TEMPO.CO, Surabaya - Penasehat hukum Dahlan Iskan meminta mejelis hakim Pengadilan Tindak Pidana Korupsi Surabaya mencabut status kliennya sebagai tahanan kota menyusul surat penahanan kliennya berakhir hari ini, Selasa, 6 Desember 2016.
Ketua tim penasehat hukum Dahlan, Yusril Ihza Mahendra, mengatakan, pencabutan itu diajukan dengan mempertimbangankan aspek kesehatan kliennya. "Tadi kami sudah menyampaikan permohonn itu kepada majelis hakim supaya Pak Dahlan tidak perlu ditahan lagi sebagai tahanan kota," kata Yusril seusai mendampingi kliennya dalam sidang perkara dugaan korupsi penjualan aset milik BUMD Provinsi Jawa Timur, PT Panca Wira Usaha, di Pengadilan Tindak Pidana Korupsi Surabaya, Selasa.
Baca: Sidang Dahlan Iskan, Jaksa Bacakan 22 Lembar Surat Dakwaan
Menurut Yusril, kliennya yang merupakan pasien transplantasi hati itu perlu melakukan pengobatan dan perawatan ke luar negeri. Dengan status tahanan kota, kata dia, kliennya otomotis tidak bisa berobat ke luar negeri. Karena itu pihaknya akan berkoordinasi dengan Kejaksaan Agung supaya pencegahan kliennya ke luar negeri dicabut
Sementara itu ketua majelis hakim Pengadilan Tipikor Surabaya yang menyidangkan perkara Dahlan, Tahsin, belum memberikan jawaban atas permintaan yang diajukan tim penesahat hukum Dahlan.

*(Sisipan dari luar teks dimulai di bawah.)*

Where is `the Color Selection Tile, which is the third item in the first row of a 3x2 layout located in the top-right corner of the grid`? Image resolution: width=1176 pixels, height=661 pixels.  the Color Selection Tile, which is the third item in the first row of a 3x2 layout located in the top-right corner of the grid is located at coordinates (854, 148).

Baca: Mulai Disidang, Dahlan Iskan Didampingi Puluhan Sahabat
Dalam perkara ini Dahlan menunjuk sebanyak 16 orang, termasuk Yusril, untuk mendampinginya di persidangan. Kejaksaan Tinggi Jawa Timur menahan dan menetapkan tersangka Dahlan pada 27 Oktober 2016. Dahlan sempat ditahan di Rumah Tahanan Kelas I Surabaya di Medaeng, Waru, Sidoarjo, beberapa hari sebelum kemudian statusnya dialihkan menjadi tahan kota karena pertimbangan kondisi kesehatan yang bersangkutan.
Sidang hari ini mengendakan pembacaan surat dakwaan. Dalam surat dakwaan itu, jaksa penuntut umum menyatakan bahwa Dahlan selaku Dirut Utama PT PWU 2000-2010 dinilai menyalahgunaan jabatan atau wewenangnya sehingga menguntungkan diri sendiri atau orang lain atau sebuah korporasi. Akibatnya, negara rugi senilai Rp 11 miliar.
Jaksa juga menilai mekanisme penjualan aset PT PWU tidak sesuai prosedur dan nilai jualnya di bawah nilai jual objek pajak (NJOP). Menurut jaksa, penjualan dua aset PT PWU di Kediri dan Tulungagung juga tidak ada persetujuan dari Dewan Perwakilan Rakyat Daerah Provinsi Jawa Timur dan Keputusan Gubernur Jawa Timur saat itu.
Atas perbuatannya itu, Dahlan didakwa melanggar Pasal 2 ayat (1) juncto Pasal 18 dan Pasal 3 juncto Pasal 18 Undang-Undang Nomor 31 Tahun 1999 tentang Pemberantasan Tindak Korupsi sebagaimana telah diubah Undang-Undang Nomor 20 Tahun 2001 tentang Perubahan atas Undang-Undang Nomor 31 Tahun 1999 juncto Pasal 55 ayat (1) ke-1 KUHP.